(Provided data):
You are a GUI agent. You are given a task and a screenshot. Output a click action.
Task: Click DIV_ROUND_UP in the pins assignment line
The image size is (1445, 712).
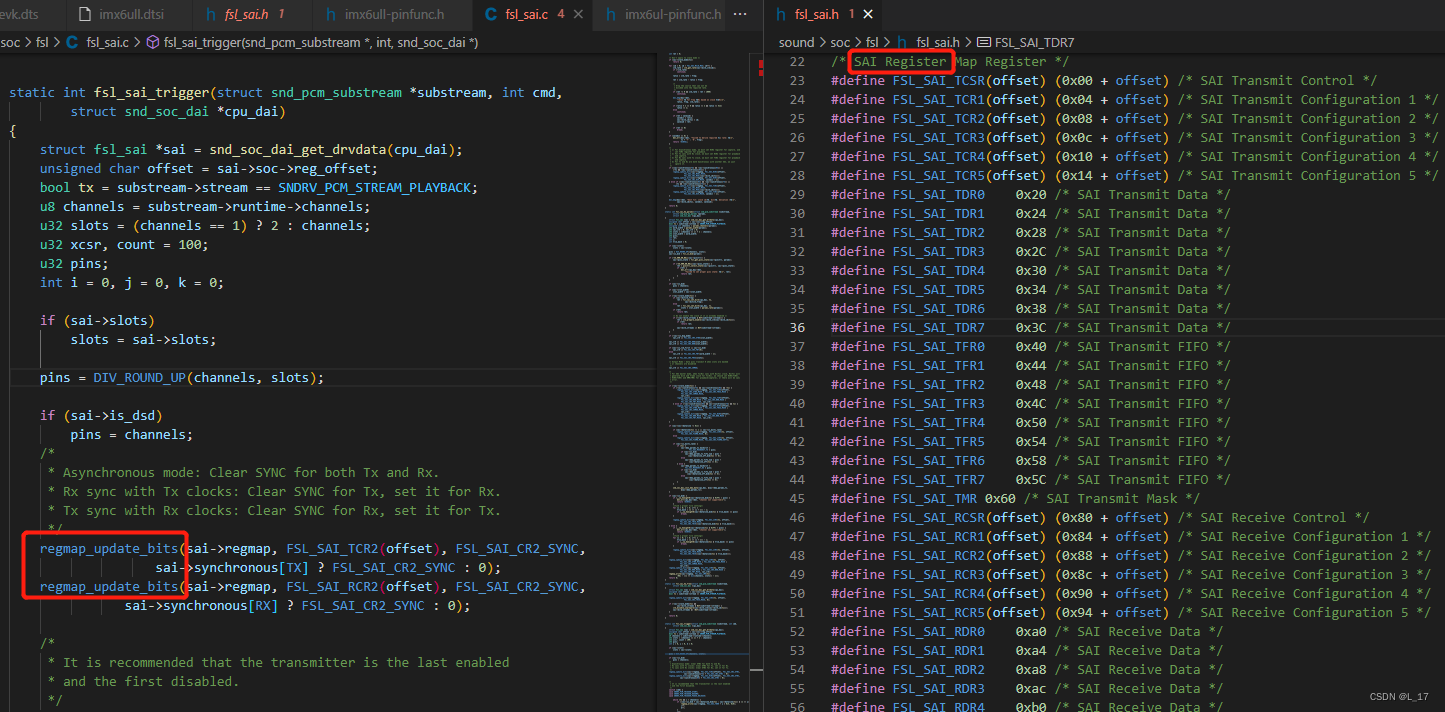(139, 378)
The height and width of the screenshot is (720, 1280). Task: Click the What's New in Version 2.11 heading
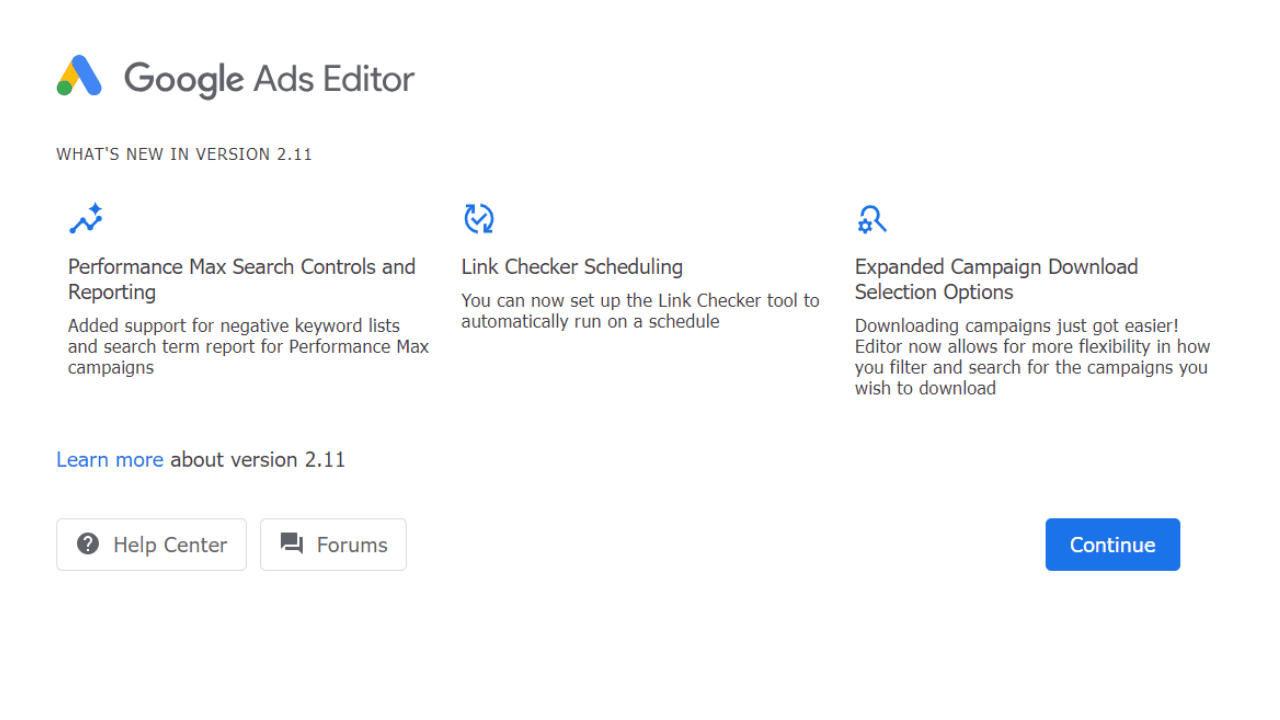pyautogui.click(x=184, y=154)
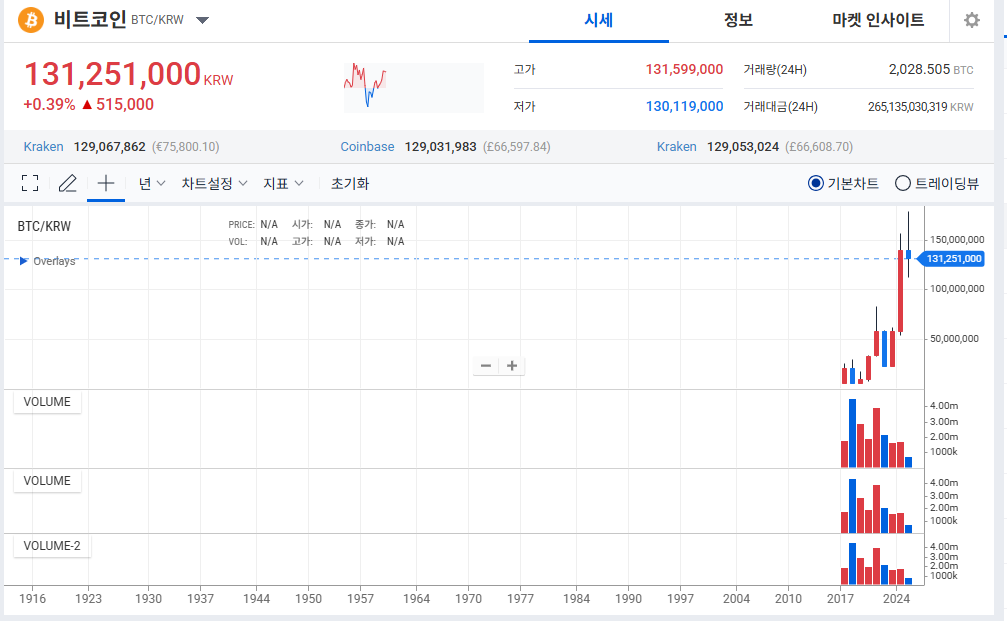Select the pencil drawing tool
Screen dimensions: 1007x621
click(x=67, y=183)
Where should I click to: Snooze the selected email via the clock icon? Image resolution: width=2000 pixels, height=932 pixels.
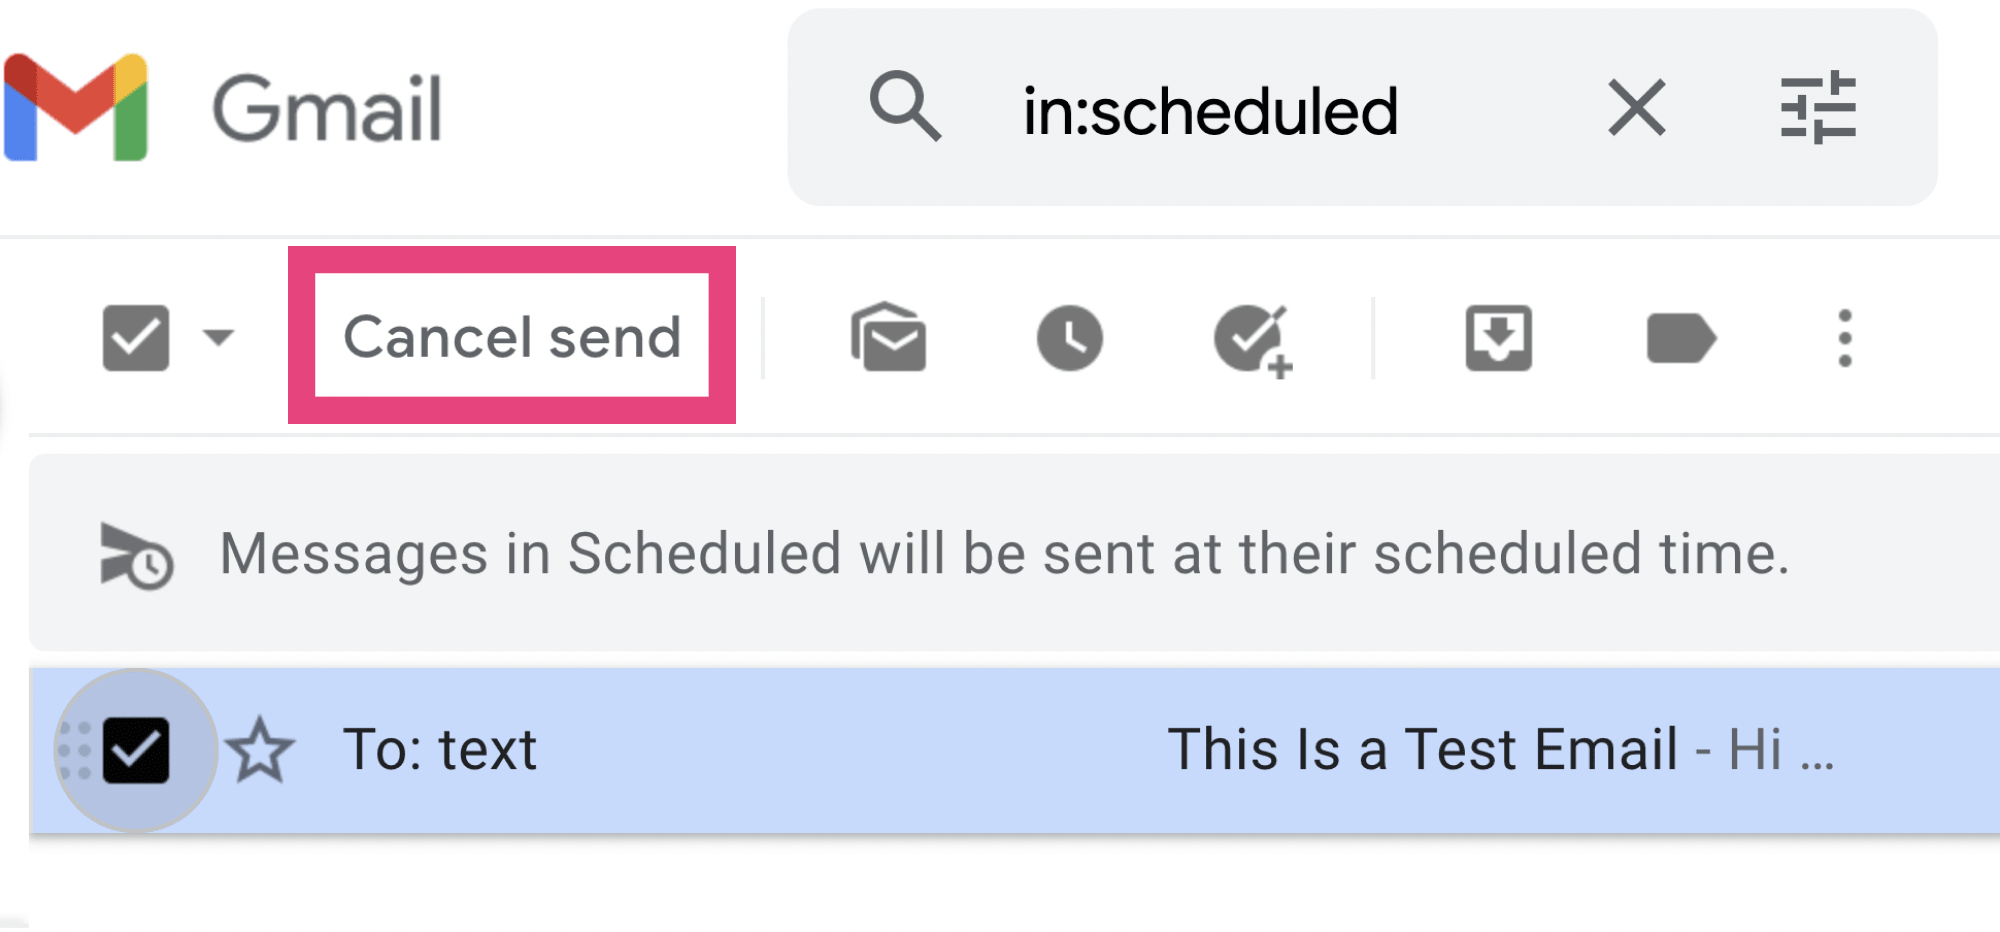1070,338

(How to complete this task): Word for word, retype the lines from the one with "The height and" through the final line of the data, both included. No pictures belong in the copy.

(Solution for this exercise):
The height and width of the screenshot is (720, 1280). Task: Click the What's New in Version 2.11 heading
pyautogui.click(x=184, y=154)
Select the pencil drawing tool
Screen dimensions: 1007x621
click(x=67, y=183)
Where should I click to: Snooze the selected email via the clock icon? Image resolution: width=2000 pixels, height=932 pixels.
1070,338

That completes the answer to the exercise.